John William Brodie-Innes (10 March 1848 – 8 December 1923) was a leading member of the Hermetic Order of the Golden Dawn's Amen-Ra Temple in Edinburgh.

J.W. Brodie-Innes was born at Downe in Kent, where his Scottish born father Rev. John Brodie Innes (1815-1894) had been Vicar from 1846. His father was a friend and confidant of a neighbour at Downe, Charles Darwin. A lawyer by profession, he was a member of the Sette of Odde Volumes (a London bibliophile society), and was its president in 1911. He wrote several novels on witchcraft and magic. The most well-known is The Devil's Mistress (1915), a supernatural horror novel centred on the real-life accusations of witchcraft made against Isobel Gowdie. Brodie-Innes is believed to have been one of Dion Fortune's occult teachers. (Fortune was also taught by such occult practitioners as Moina Mathers and Dr Theodore Moriarty).

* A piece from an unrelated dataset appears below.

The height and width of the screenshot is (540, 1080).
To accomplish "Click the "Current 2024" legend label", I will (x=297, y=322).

Throughout the dissensions of the Golden Dawn, Brodie-Innes remained loyal to MacGregor Mathers, and on the death of his chief in 1918 published an affectionate obituary titled "MacGregor Mathers - Some Personal Reminiscences" in the May 1919 issue of The Occult Review.

==Sources==
- Brodie-Innes, John William (1891), "Legal Aspects of Hypnotism", Vol.3, No.1, (January 1891), pp. 51-62.

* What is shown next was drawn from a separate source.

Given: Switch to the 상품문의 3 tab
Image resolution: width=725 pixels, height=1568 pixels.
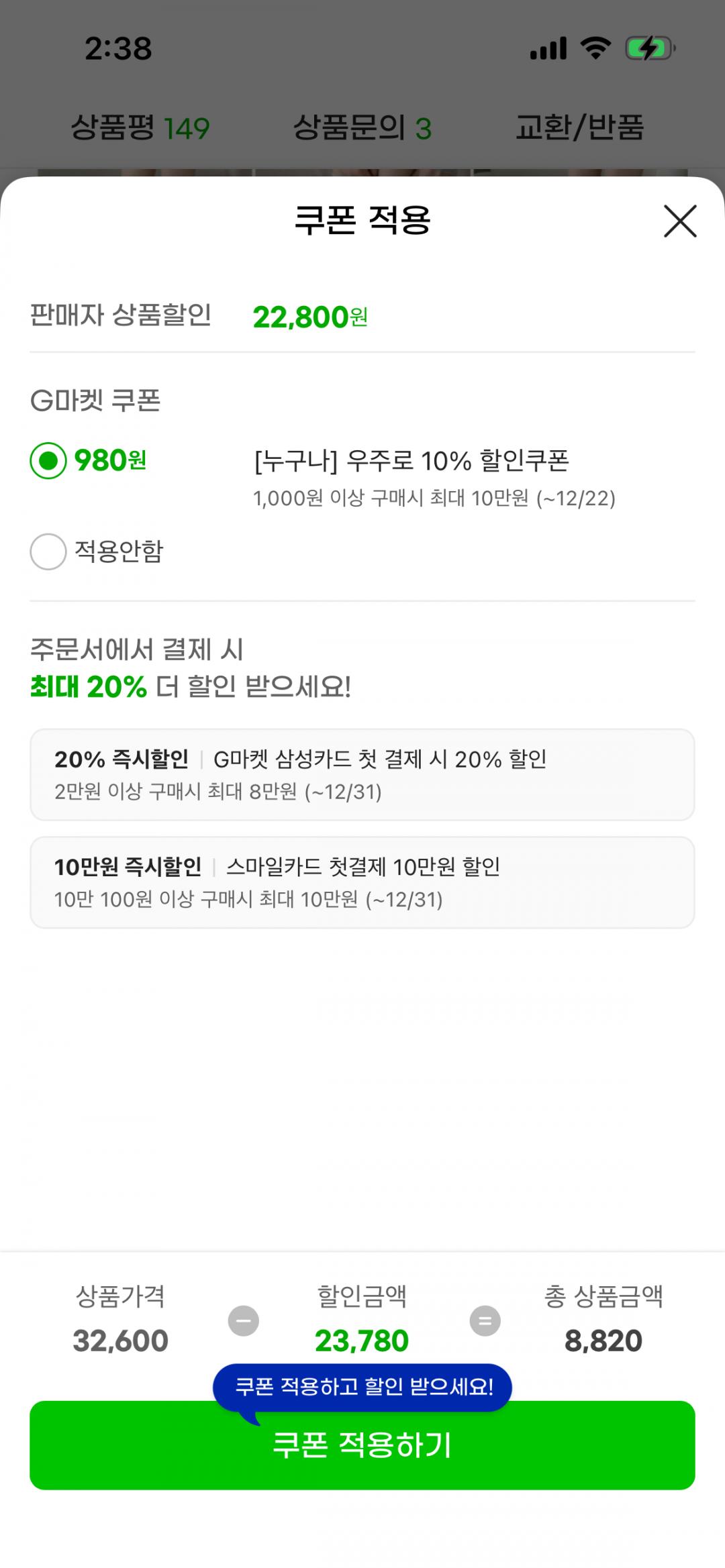Looking at the screenshot, I should click(362, 127).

- Brodie-Innes, J.W. Scottish Witchcraft Trials. London: Chis-wick Press, 1891.
- Gilbert, R. A., ed. The Sorcerer and His Apprentice: Unknown Hermetic Writings of S. L. MacGregor Mathers and J. W. Brodie-Innes. Wellingborough, England: Aquarian Press, 1983.
- Richardson, Alan. Priestess: The Life and Magic of Dion Fortune. Wellingborough, England: Aquarian Press, 1987.